The patient must fully grasp the medication schedule and the importance of each drug. Once they’ve been infection-free for 3 to 4 weeks after a keratoplasty, they can shift to topical steroids which are necessary for graft survival. The steroid regimen lasts for 3 months with usage reducing gradually – first 4 times daily, then 3, then 2 and finally once daily while they’ll be constantly monitored. It’s also recommended to use 0.5% timolol twice daily in order to prevent secondary cataracts or glaucoma. Stitches can be removed when they get loose or at least after 12 months.
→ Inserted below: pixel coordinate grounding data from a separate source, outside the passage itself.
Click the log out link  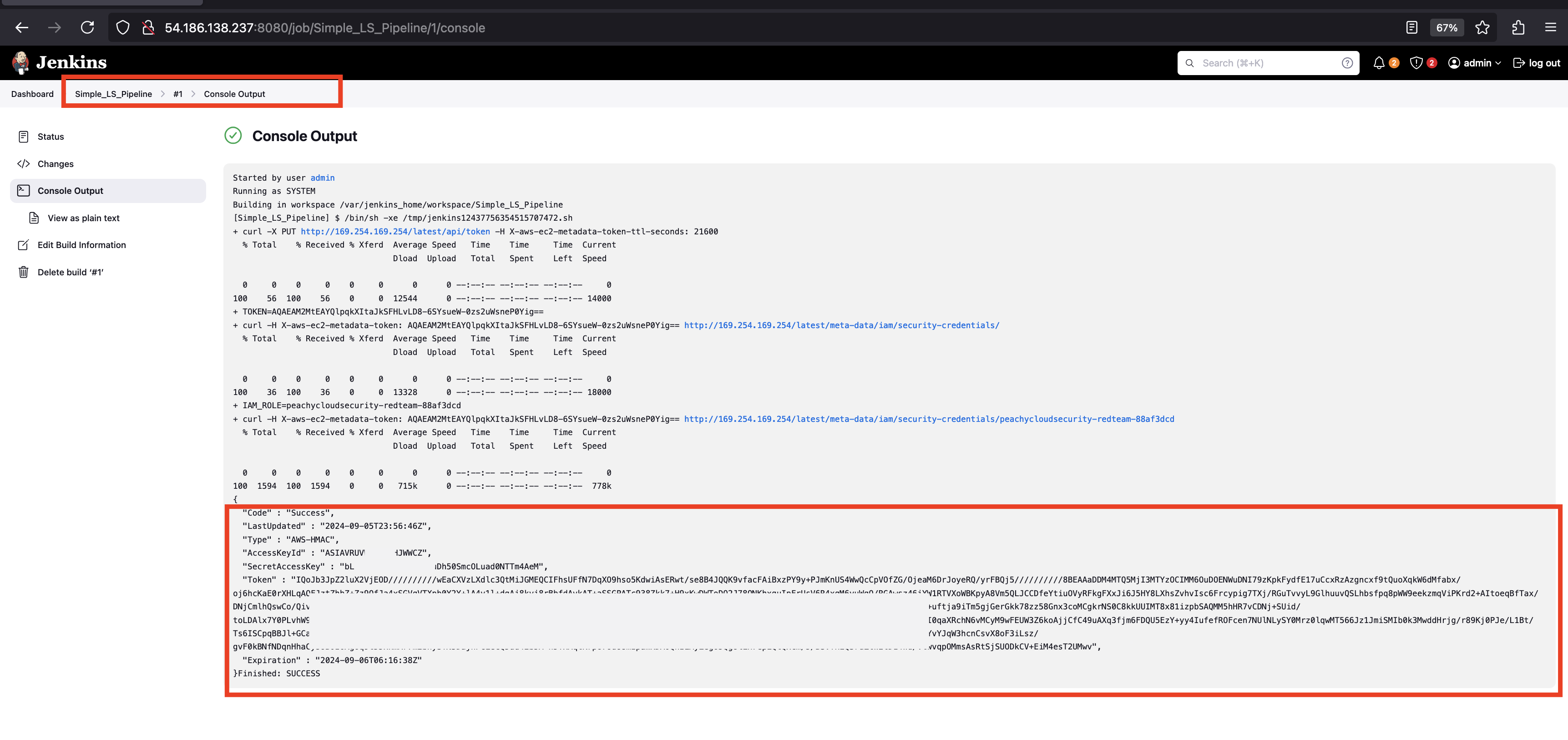click(1536, 63)
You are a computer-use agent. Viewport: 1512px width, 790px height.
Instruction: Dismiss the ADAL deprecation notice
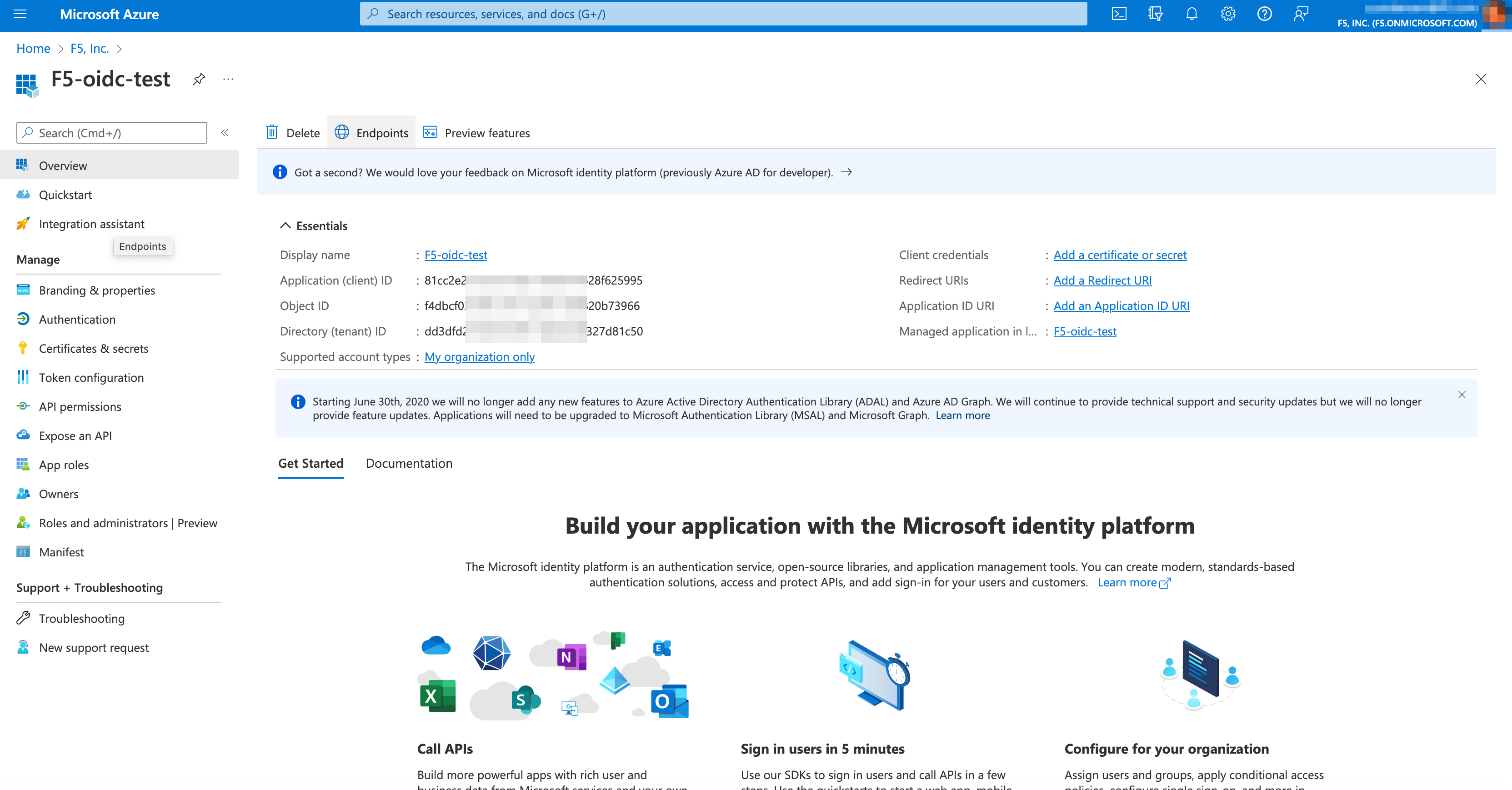point(1462,395)
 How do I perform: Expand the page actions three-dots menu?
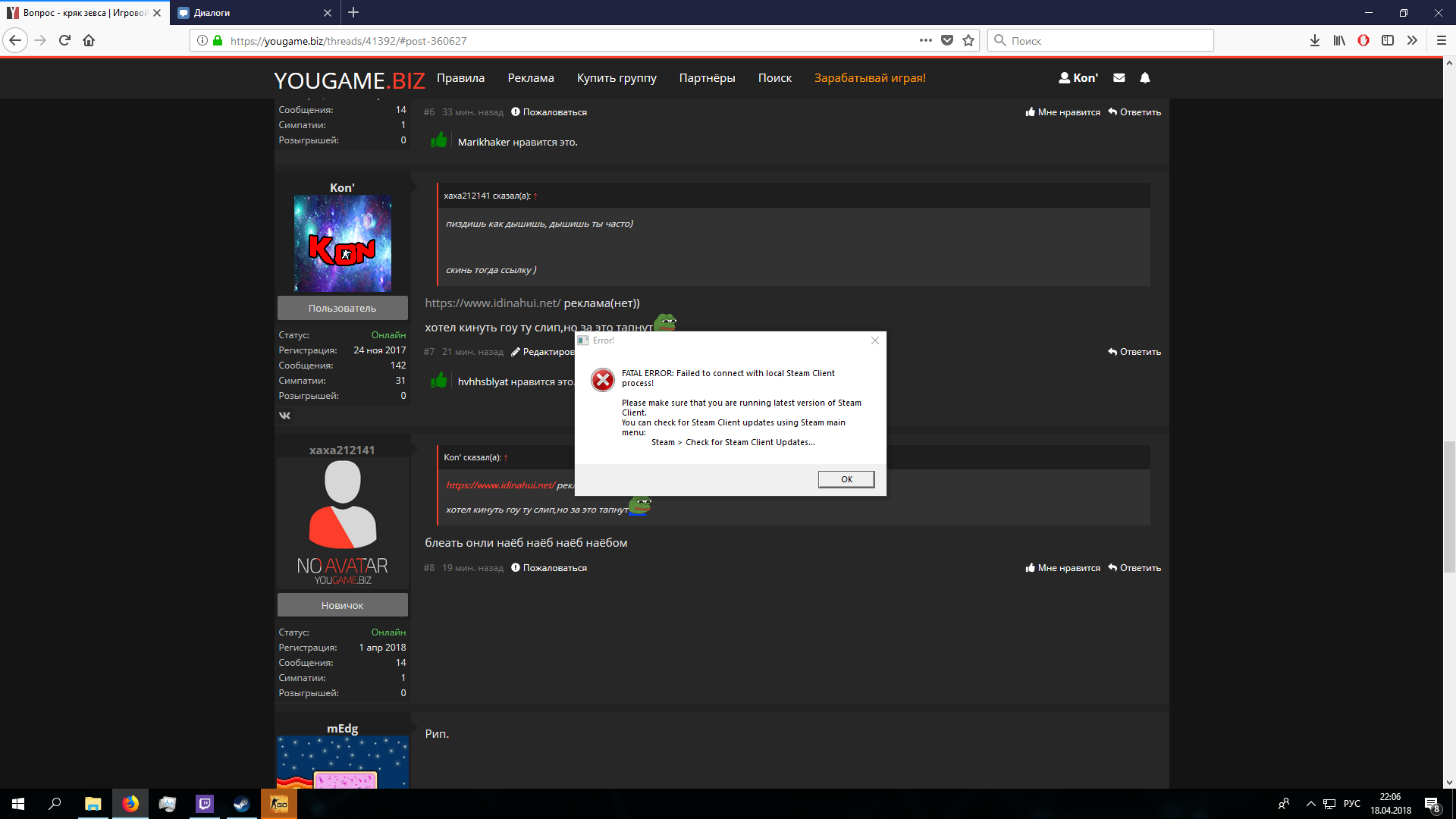(x=925, y=41)
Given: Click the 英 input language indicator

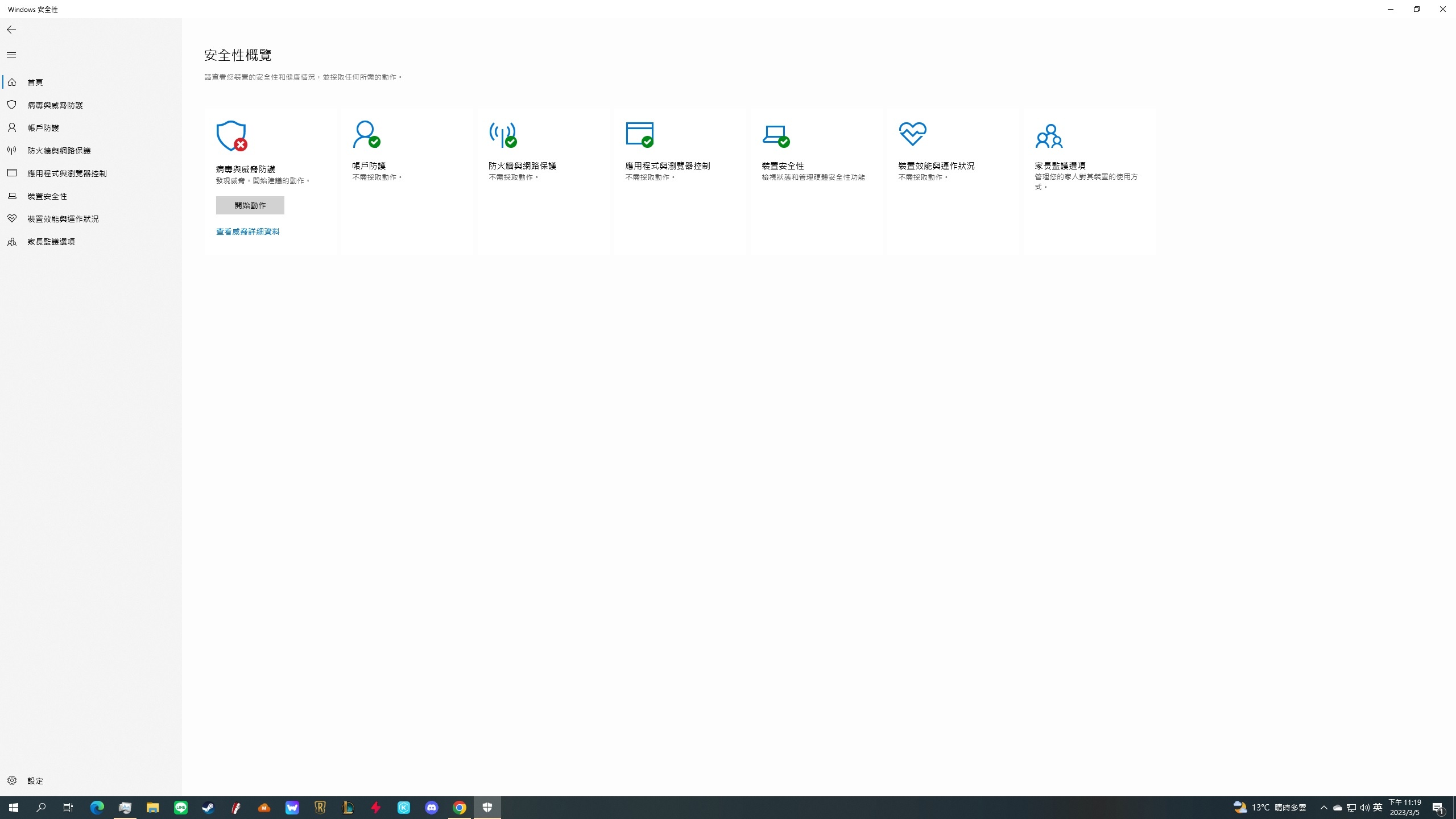Looking at the screenshot, I should tap(1378, 808).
Preventing Bacterial Keratitis
Patients with bacterial keratitis, an infection of the cornea, should be educated about the nature of their condition, along with the long-term outlook. It’s also important for patients to understand how to avoid factors that could worsen their condition, such as contact lens use, drinking alcohol, and poor nutrition. Wearing glasses or other forms of eye protection can be very helpful, and should be emphasized.
Moreover, it’s crucial that patients know about the importance of consistently taking their prescribed medications and attending their medical appointments on time. Patients should also be informed about the possible need for a future procedure called Therapeutic Penetrating Keratoplasty (TPK), which can help to get rid of the infection and stabilize the eye structure.
Finally, patients should understand that their vision or the functional outcome will depend on having the keratoplasty procedure later. Therefore, it’s important that they have realistic expectations when it comes to their vision.